2. The Seller Note and "Full Standby"
Many buyers hope to use a seller note to cover their entire down payment.
While the SBA allows seller financing to count toward the 10% equity requirement, there is a significant catch.
If the seller note is used to meet the minimum equity injection, that note must be on "full standby" for the life of the SBA loan.
This means the seller cannot receive any principal or interest payments until your SBA loan is paid in full: which is often 10 years.
Most sellers are hesitant to agree to these terms, so you should plan to bring at least 5% of your own cash to the table to make the deal more attractive.
3. Debt Service Coverage Ratio (DSCR) is King
Lenders don’t just look at your personal income; they look at the business’s ability to pay back the debt.
The Debt Service Coverage Ratio (DSCR) is a mathematical formula that compares the business’s net operating income to its total debt obligations.
Most SBA lenders look for a DSCR of at least 1.25x.
This means for every $1 of debt payment, the business should generate $1.25 in profit after all other expenses are paid.
If the business you are eyeing barely covers its current expenses, securing business acquisition financing will be an uphill battle.
4. Management Experience Matters
You might have the capital, but do you have the capability?
Lenders are risk-averse, and they want to know that the new owner won’t run a successful business into the ground.
If you are buying a manufacturing plant but your entire background is in retail, you need to bridge that gap.
Highlight transferable skills like team management, financial oversight, and business development.
In some cases, keeping the previous owner on as a consultant for 6 to 12 months can satisfy a lender’s concerns about operational continuity.
5. The Importance of "Sourcing" Funds
Where did your down payment come from?
Lenders are required by law to track the "source and use" of all funds involved in a business acquisition.
If $50,000 suddenly appeared in your bank account last week, you will need to provide a paper trail explaining where it came from.
Cash under a mattress or undocumented loans from friends will not be accepted as valid equity.
It is best to have your acquisition funds sitting in a seasoned account for at least 60 to 90 days prior to applying for a loan.
6. Don’t Underestimate Working Capital
One of the biggest mistakes new owners make is spending every cent on the acquisition and leaving the bank account empty on day one.

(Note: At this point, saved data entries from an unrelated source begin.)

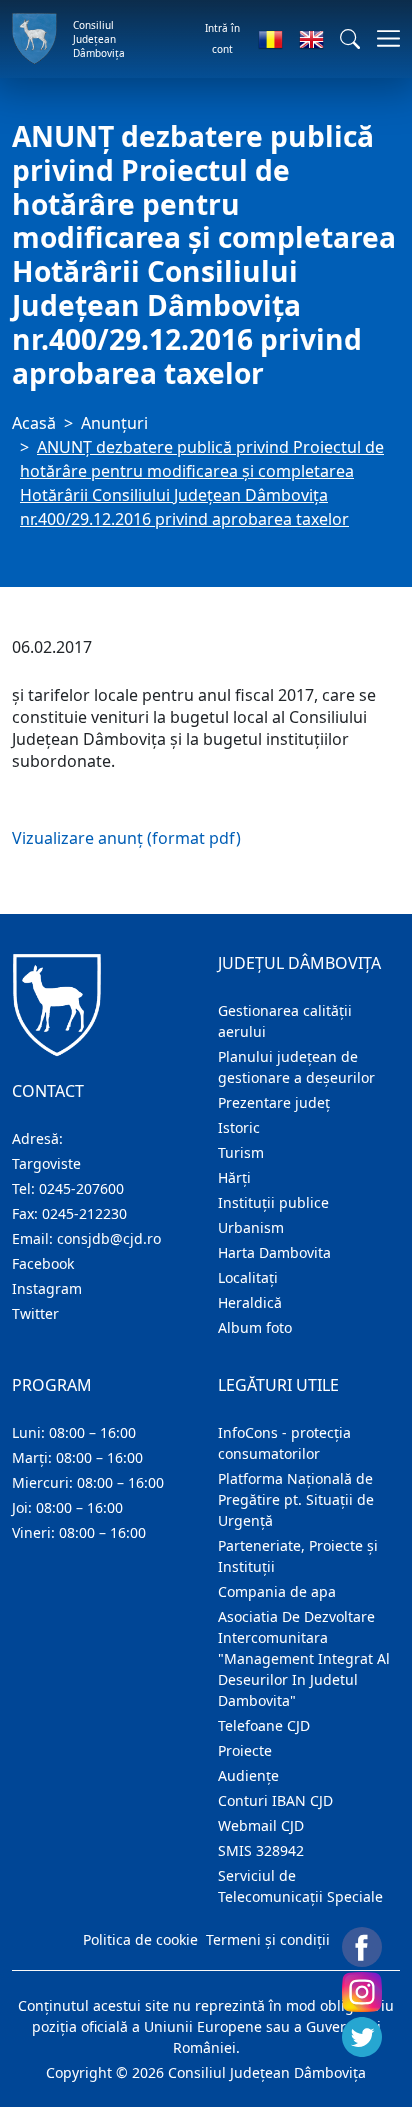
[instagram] (362, 1992)
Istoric (239, 1127)
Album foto (255, 1327)
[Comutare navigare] (382, 38)
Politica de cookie (140, 1939)
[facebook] (362, 1947)
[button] (350, 39)
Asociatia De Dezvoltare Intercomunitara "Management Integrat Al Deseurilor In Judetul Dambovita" (304, 1658)
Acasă (34, 423)
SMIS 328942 (261, 1850)
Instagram (47, 1288)
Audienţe (248, 1775)
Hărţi (234, 1177)
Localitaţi (248, 1277)
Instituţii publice (273, 1202)
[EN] (311, 39)
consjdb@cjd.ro (109, 1238)
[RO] (270, 39)
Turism (241, 1152)
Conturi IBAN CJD (275, 1800)
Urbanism (251, 1227)
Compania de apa (277, 1591)
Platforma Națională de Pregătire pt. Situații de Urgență (296, 1499)
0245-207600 (81, 1188)
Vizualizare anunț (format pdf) (126, 838)
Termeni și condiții (268, 1939)
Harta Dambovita (274, 1252)
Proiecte (245, 1750)
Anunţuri (114, 423)
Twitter (35, 1313)
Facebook (43, 1263)
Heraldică (250, 1302)
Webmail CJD (261, 1825)
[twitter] (362, 2037)
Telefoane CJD (264, 1725)
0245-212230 (84, 1213)
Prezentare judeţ (274, 1102)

Business acquisition financing should always include a working capital component.
This ensures you have the cash flow necessary to cover payroll, inventory, and marketing while you transition into your new role.
At Samsbaloan, we focus on structuring loans that provide enough "runway" to keep the business healthy during the first few months of ownership.
7. Quality of Earnings (QofE) vs. Tax Returns
The seller’s marketing brochure might say they made $500,000 last year, but their tax returns might show a loss.
Lenders prioritize tax returns over "pro-forma" statements or internal spreadsheets.
If the seller has been aggressive with write-offs to lower their tax bill, it may inadvertently lower the amount of financing you can secure.
A Quality of Earnings report can help "add back" legitimate one-time expenses to show the true profitability of the business.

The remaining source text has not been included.